Klingt irgendwie danach, also wolltest du dich den Bedürfnissen anderen anpassen, aber das führt zwangsläufig dazu das es dir nicht mehr Spaß machen wird.


----------



## dennis1706 (7. März 2015)

Das man nicht auf alles eingehen kann ist verständlich das würde viel zu viel werden.  Man kann aber versuchen etwas anzubieten wo für die meisten etwas dabei ist. 

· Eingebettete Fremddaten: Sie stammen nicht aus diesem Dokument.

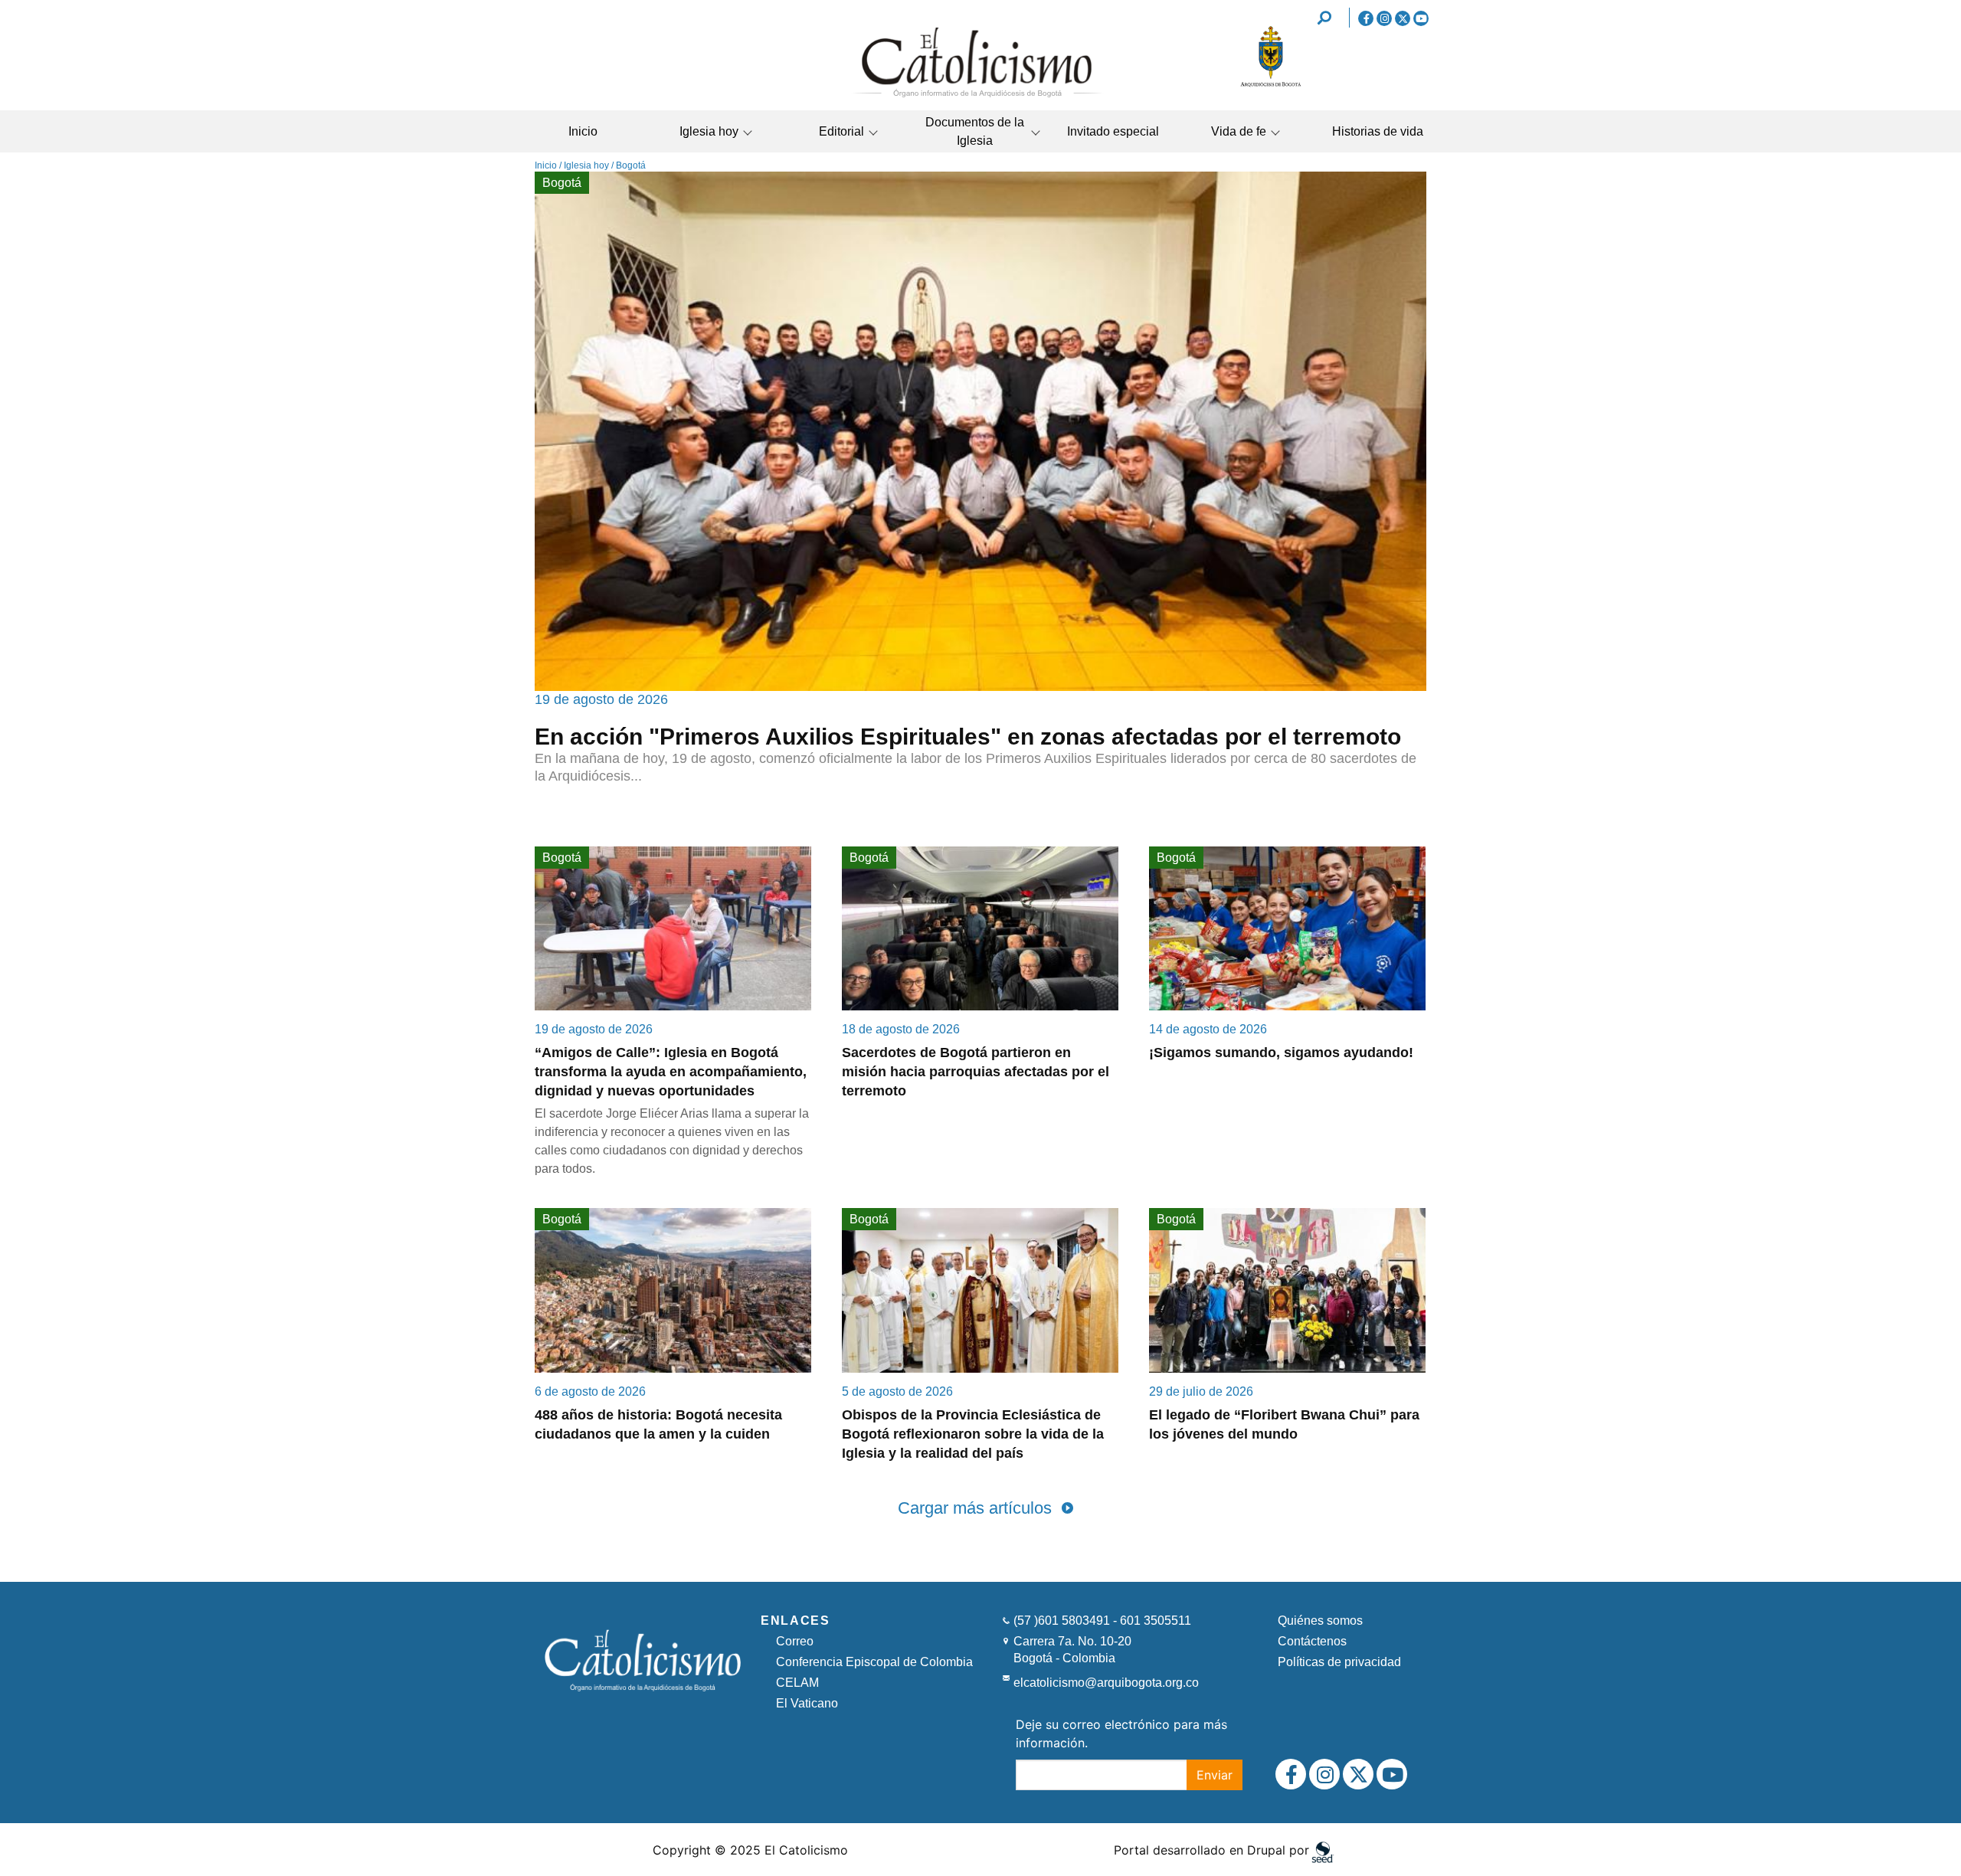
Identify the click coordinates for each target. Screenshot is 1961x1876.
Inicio (582, 131)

Mein Einstieg soll so gut wie möglich ablaufen deswegen informiere ich mich reichlich.


----------



## Stueppi (7. März 2015)

Mach erst mal ein paar Let's Plays (nicht nur ein paar Folgen sondern ein paar Spiele) bevor du dir über sowas gedanken machst. Das wird nämlich so ablaufen das du erst mal garnicht gefunden wirst und kaum bis keine Abonenten bekommst.
Wenn du nach einem halben Jahr noch spaß daran hast und dich damit abgefunden hast du keine 100 Subs am tag machst, dann kannst du dir immer noch darum gedanken machen. Du kannst ja schlecht auf "Bedürfnisse" deiner Zuschauer eingehen wenn du nicht mal welche hast.


----------



## Gelöschtes Mitglied 123355 (7. März 2015)

Was du brauchst sind semi professionelle Qualitäten wie das Umgehen mit Programmen wie PS, Audacity, Scripts schreiben, qualitativ hochwertige Peripherie (Kondensatormikrofon, sympathische Stimme ist wohl das wichtigste für deine Richtung, Kamera etc.). 

Dafür brauchst du halt ein Startkapital, ansonsten bleibst du immer bei 50 Abonnenten (+) 

Wichtig ist auch der regelmässige Content die die meisten nach einer gewissen Zeit nicht mehr einhalten können.


----------



## Aerni (7. März 2015)

man darf nicht vergessen, follower sind keine subscriber. du wirst wohl, wenn überhaupt, vielleicht mal mit 50-100 followern anfangen. und wenns denen 100 so geil abgeht was du machst, bekommste irgendwann mal ne spende oder sonstwas. aber wie schon erwähnt, der zug is abgefahren. 

oder was willste jetzt von uns hören? welches spiel du playen sollst? mach erstmal ein ordentliches LP, stells auf youtube, und dann poste es hier, dann siehste obs gut is oder eher nich. 
und wie oben schon erwähnt, haste nen ordentliches mic? anständige soft- bzw hardware? daran scheitern nämlich schon die meisten, wenns sich kacke anhört oder du nix erkennst.


----------



## dennis1706 (7. März 2015)

Patrick.C schrieb:


> Was du brauchst sind semi professionelle Qualitäten wie das Umgehen mit Programmen wie PS, Audacity, Scripts schreiben, qualitativ hochwertige Peripherie (Kondensatormikrofon, sympathische Stimme ist wohl das wichtigste für deine Richtung, Kamera etc.).
> 
> Dafür brauchst du halt ein Startkapital, ansonsten bleibst du immer bei 50 Abonnenten (+)
> 
> Wichtig ist auch der regelmässige Content die die meisten nach einer gewissen Zeit nicht mehr einhalten können.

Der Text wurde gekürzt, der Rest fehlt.